Rising electric vehicle production is also expected to affect prices of critical minerals, including lithium.
“In addition to using about 9 kilograms of lithium, the average light electric vehicle requires about 200 kilograms of other key minerals and metals… about six times the volume used in an internal combustion engine car,” the report said.
The forecast for record profits in 2021-22 is 33% higher than the record $320 billion achieved last year thanks to Australian exports, including gas, nickel, iron ore, coal and steel.
But rising global inflation is expected to put downward pressure on commodity prices, with prices expected to decline to $370 billion in real terms in 2022-23 and then stabilize at between $263-293 billion in subsequent years until 2026-27.
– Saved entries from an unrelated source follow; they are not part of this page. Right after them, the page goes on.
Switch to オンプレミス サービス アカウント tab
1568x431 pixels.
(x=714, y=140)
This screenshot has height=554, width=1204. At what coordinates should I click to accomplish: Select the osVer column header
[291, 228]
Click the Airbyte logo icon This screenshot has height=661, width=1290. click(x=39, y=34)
“Prices are expected to remain at relatively high levels in the near term, but decline from 2023 onwards as demand recedes and supply increases,” the report said.
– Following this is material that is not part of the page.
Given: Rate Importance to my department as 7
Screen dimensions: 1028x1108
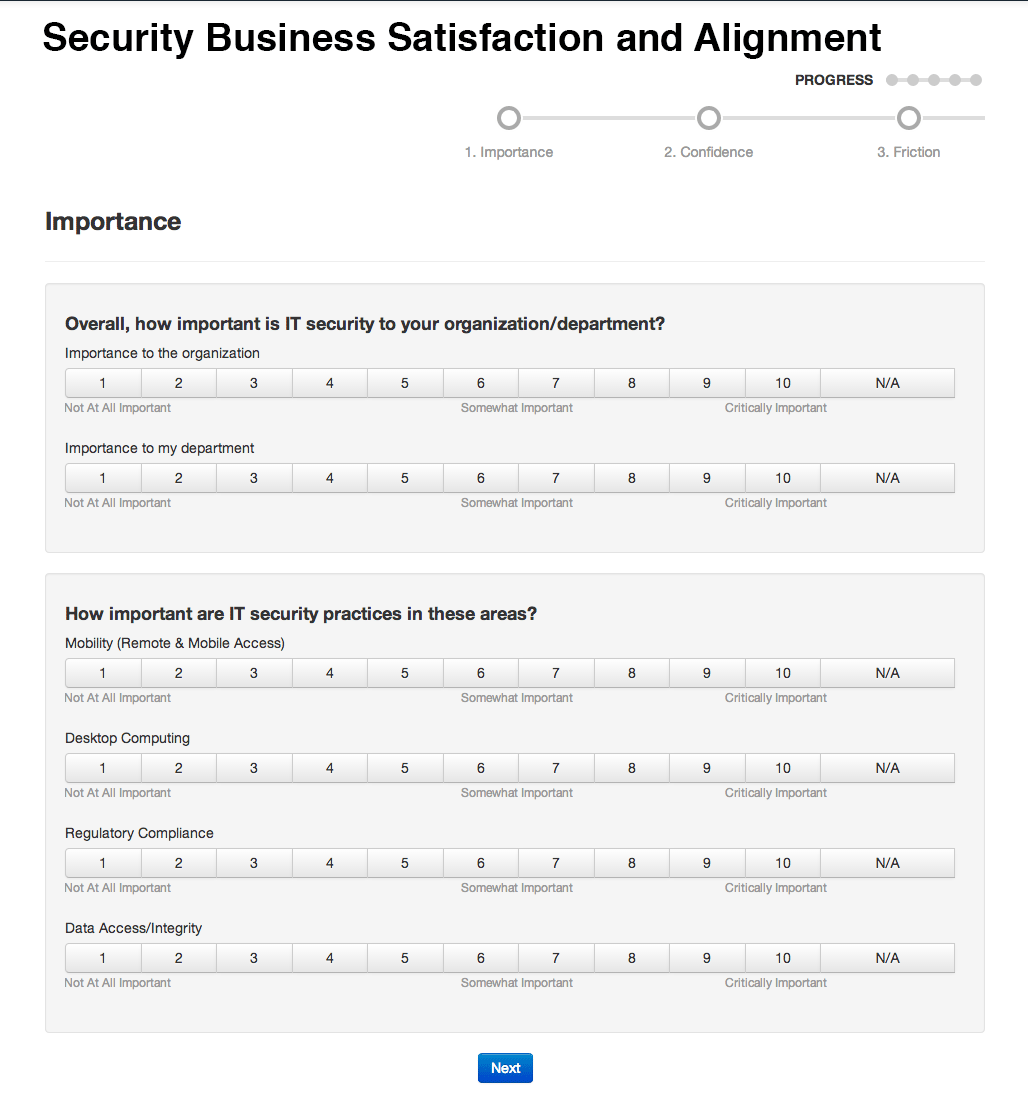Looking at the screenshot, I should pos(556,478).
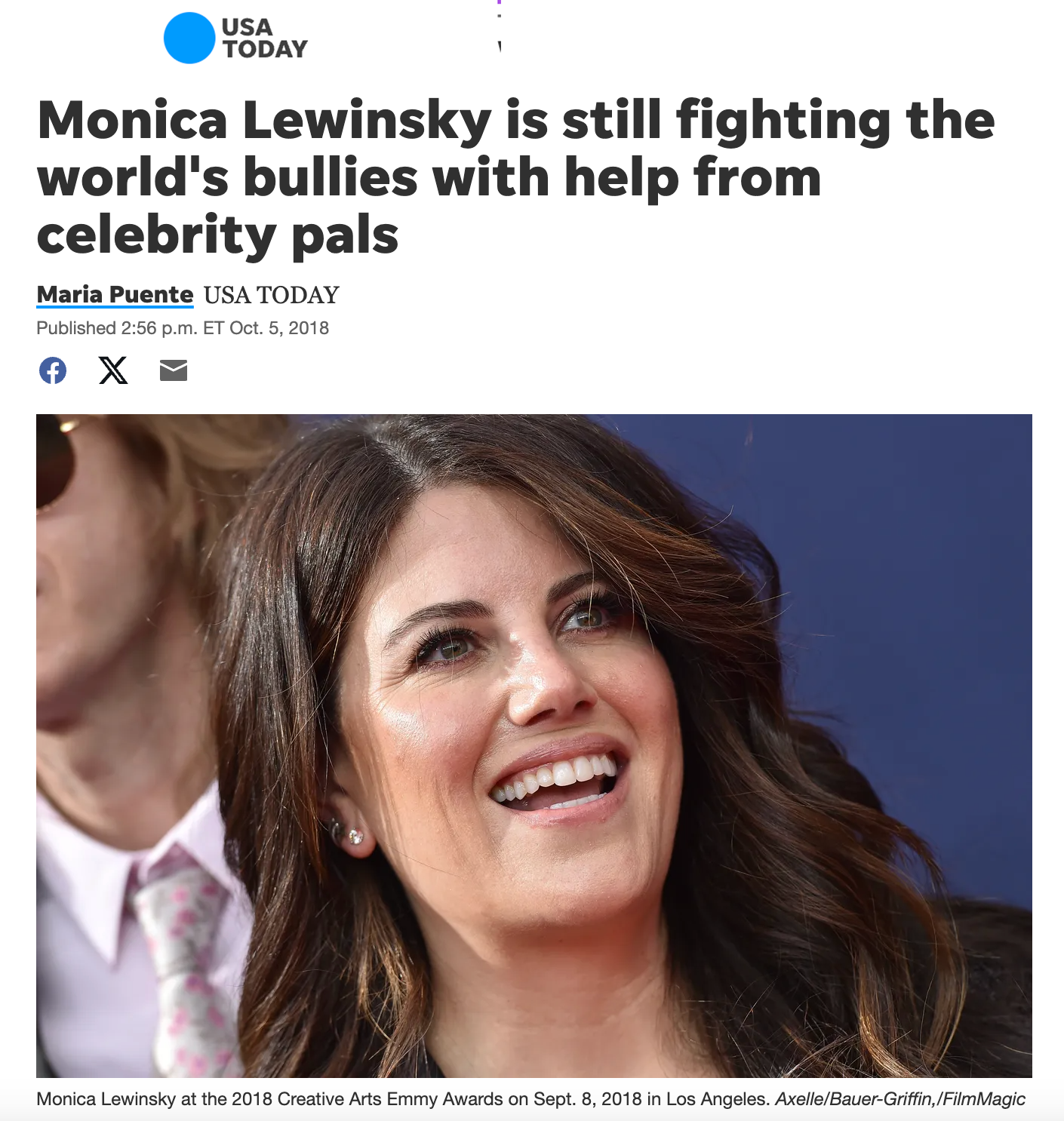
Task: Select the Monica Lewinsky article headline
Action: pyautogui.click(x=515, y=177)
In Tuesday’s budget, the Treasury assumed that commodity prices would return to more consistent levels by the end of the September quarter of this year.
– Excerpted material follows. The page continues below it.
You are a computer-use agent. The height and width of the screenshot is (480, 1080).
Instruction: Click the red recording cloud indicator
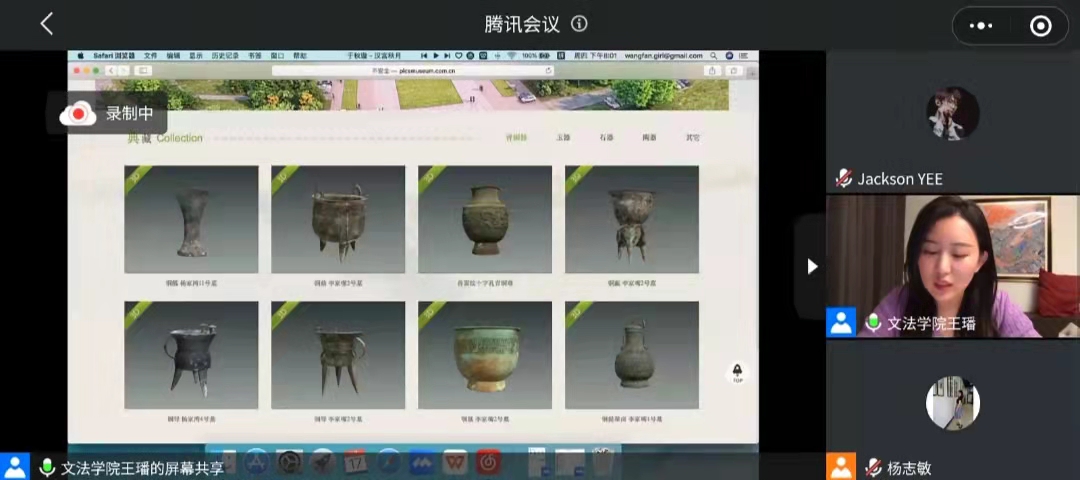[x=78, y=114]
“Nevertheless, the recent strength in export prices will see Australia’s terms of trade reach a record high in 2021-22. This will support strong profitability in the mining and agricultural sectors, with positive flow into the ‘total economy and income’, indicates the economic outlook of the budget.
Mr Frydenberg said the government was saving some of the windfall to help the bottom line.
“We have drawn clear lines [and] reap the dividends of a stronger economy,” he said.